2) O depoimento desta testemunha foi gravado através do sistema integrado de gravação digital, disponível na aplicação informática em uso no Tribunal, com início às 10 horas e 06 minutos e termo pelas 10 horas e 52 minutos;
3) No dia 20-09-2023, ficou registado no citius através da Ref..ª 94306379 a “Disponibilização de registos de gravação de sessão”.
4) No dia 04-10-2023, pelas 13:30 horas, realizou-se a 2.ª sessão da audiência final, tendo sido proferidas alegações orais pela mandatária do Autor e pelo Patrono da Ré.
5) Nesse mesmo dia 04-10-2023 ficou registado no citius “A disponibilização de registos de gravação de sessão”.
6) A sentença foi proferida no dia 27-02-2024.
7) No dia 28-02-2024 foi requerida a retificação da sentença.

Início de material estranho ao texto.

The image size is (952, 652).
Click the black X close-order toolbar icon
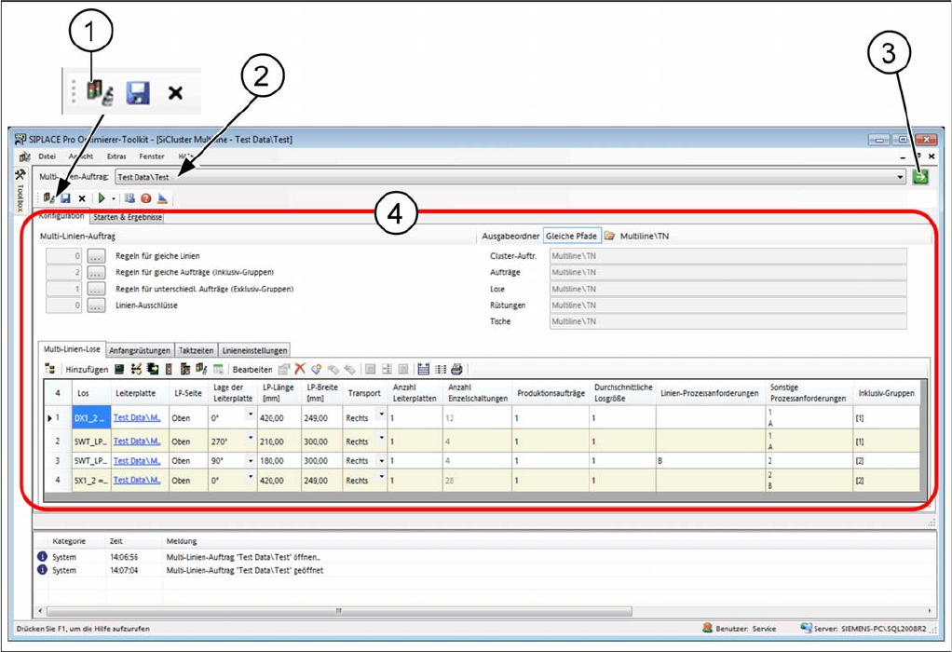point(82,198)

8) Por despacho de 09-04-2024, foi determinada, nos termos do artigo 614.º, n.º 1, do CPC, a retificação da sentença, passando a considerar-se não escritos os factos não provados referentes à reconvenção, a parte decisória e de condenação em custas relativas à reconvenção.
9) A 09-04-2024 (…), Autor nos presentes autos, requereu a disponibilização da gravação da audiência de julgamento realizada.

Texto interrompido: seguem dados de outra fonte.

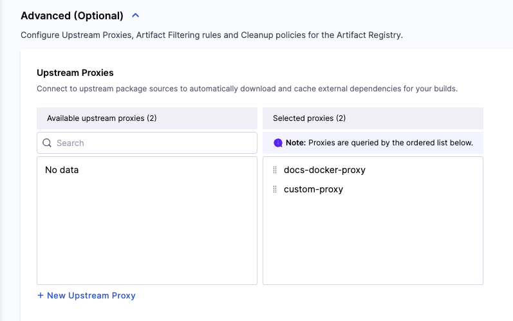Grab the drag handle beside docs-docker-proxy
This screenshot has width=513, height=321.
pyautogui.click(x=275, y=170)
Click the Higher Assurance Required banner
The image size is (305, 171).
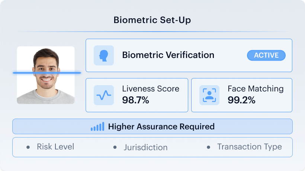(x=153, y=126)
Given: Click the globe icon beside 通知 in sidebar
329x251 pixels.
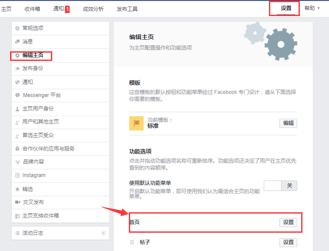Looking at the screenshot, I should [17, 82].
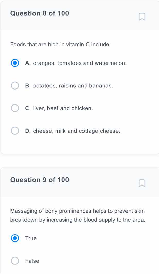The width and height of the screenshot is (159, 274).
Task: Click the True answer label
Action: pyautogui.click(x=31, y=238)
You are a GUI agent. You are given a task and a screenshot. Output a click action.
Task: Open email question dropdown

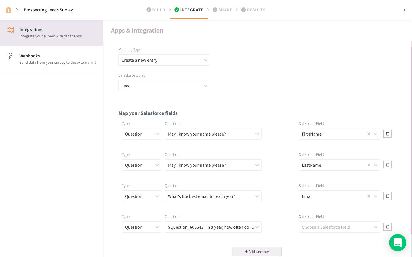pos(213,196)
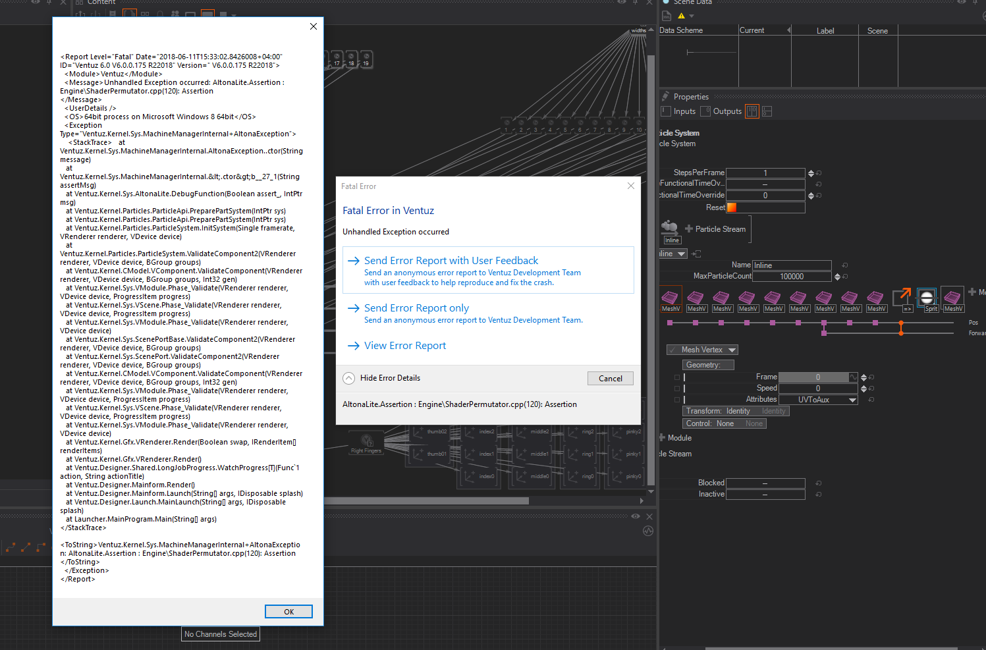Select stacked inputs/outputs layout icon
This screenshot has height=650, width=986.
pyautogui.click(x=767, y=111)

10) Em 10-04-2024, a Escrivã Auxiliar atribuiu à lustre Mandatária do autor, conforme solicitado no requerimento ref.ª 48541802 datado de 09-04-2024, acesso externo à prova gravada no âmbito da audiência de julgamento realizada nos presentes autos.
11) Em 18-04-2024 (…), Autor nos presentes autos, invocou a má qualidade da gravação do julgamento, em especial no que tange ao depoimento da testemunha do A., (…) na fase inicial do julgamento, quando inquirida pela mandatária do A., sendo tal depoimento totalmente impercetível.
12) Por despacho de 22-04-2024 a Mma. Juíza determinou que a secção verificasse a qualidade da gravação, nomeadamente se a mesma estava impercetível.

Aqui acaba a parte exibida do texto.